Having reviewed all the existing methods in both hashing and blooming, the following two extreme designs were presented in detail. At one extreme was a data streaming method that invests heavily into developing a faster hashing method without losing the quality of its hash keys. At the other extreme was a method that selects the lightest possible hash function at the cost of reduced quality, but resolves key collisions programmatically. The designs are presented without any judgment as to which method is better. However, in reality, it is likely that real methods will form a spectrum in between the two extremes.

Note that the same can be said about Bloom filters as well. The two extremes in this case are traditional versus dynamic Bloom filters, where dynamic ones require much heavier calculation overheads to maintain and use. While analyzing the practical application in the last section, it was stated that dynamic Bloom filters might help to improve lookup performance, provided the overhead would stay below the one caused by the programmatic method presented in the example.

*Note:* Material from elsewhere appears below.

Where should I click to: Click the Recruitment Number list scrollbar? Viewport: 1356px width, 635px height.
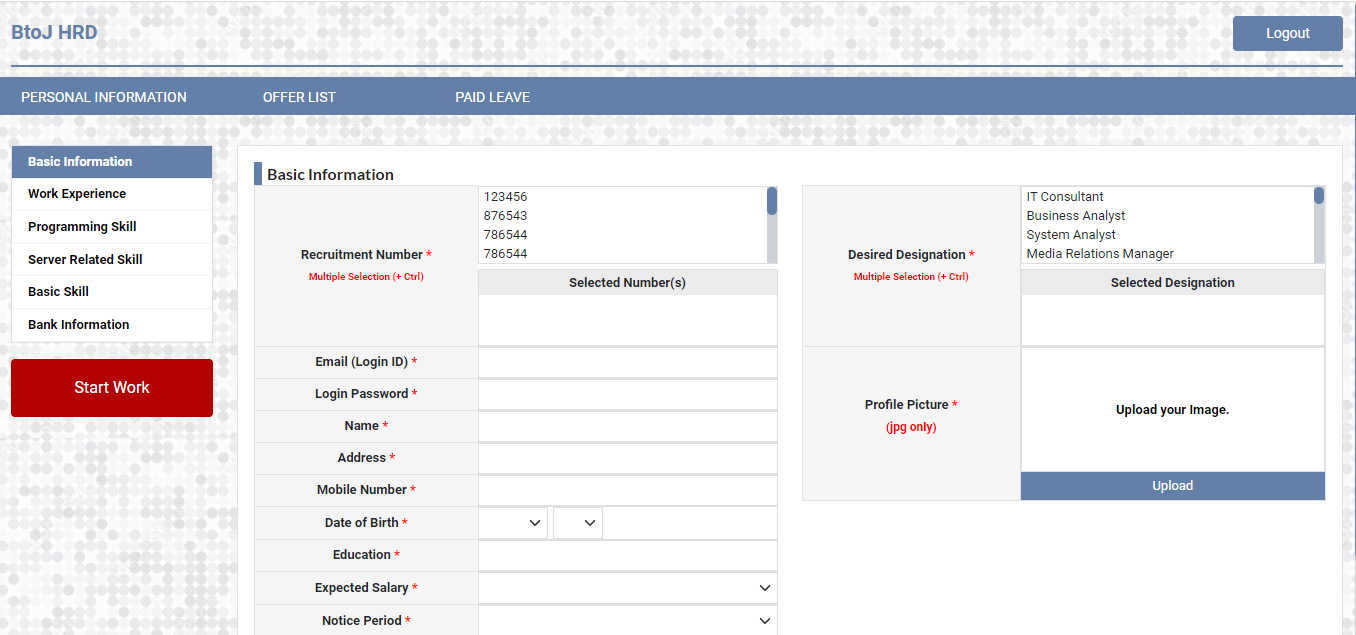[x=771, y=225]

There are several topics that are immediately adjacent to the main topic in the chapter. For example, the closest other topic is that of multicore architectures. Good shared memory designs for C/C++ can be found in [5]. A lock-free shared memory design developed by this author can be found at [44]. These subjects are related because data streaming on multicore needs to be extremely efficient, beyond the level that can be offered with traditional parallel processing designs based on memory locking or message passing. Note that the subject of multicore is already a hot topic [40] in traffic. The title of such research can be hashing for multicore load balancing.

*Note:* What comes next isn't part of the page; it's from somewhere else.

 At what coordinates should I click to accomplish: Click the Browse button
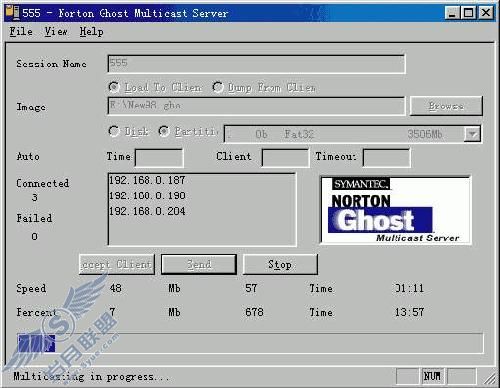[x=446, y=106]
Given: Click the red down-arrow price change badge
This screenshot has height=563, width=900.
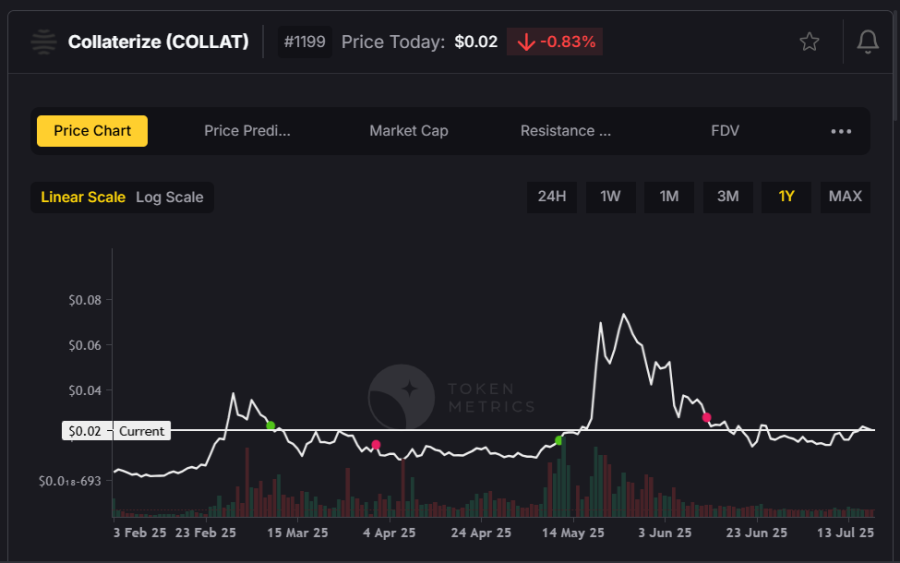Looking at the screenshot, I should (x=555, y=42).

Alternative methods for traffic processing other than flows can also benefit from fast hashing and efficient blooming. For example, earlier work by this author converted traffic to graphics for visual analysis [38]. Also, as was mentioned before, smart traffic sampling can be directly formulated as a data streaming problem [39]. Such a formulation is yet to be adopted by the research community. The key term is context-based sampling in traffic research, but would be rephrased as packet streaming when viewed as a data streaming problem.

Since hashing is a large part of indexing and even broader, search, fast hashing can help new areas where indexing is starting to find its application. For example, Fullproof at [50] is a Lucene indexing engine rewritten from scratch to work in restrictive local storage in browsers (running as a web application). Earlier work by this author proposed a browser-based indexer for cloud storage called Stringex [45], in which the key feature is that read and write access has an upper restriction on throughput. This restriction is very similar to that of CPU operations in fast hashing, which is where the parallel can be drawn.

Broadly speaking, data streaming is yet to be recognized as an important discipline. Once it is recognized as such, however, it will open all the research venues related to fast hashing and dynamic blooming listed in this chapter.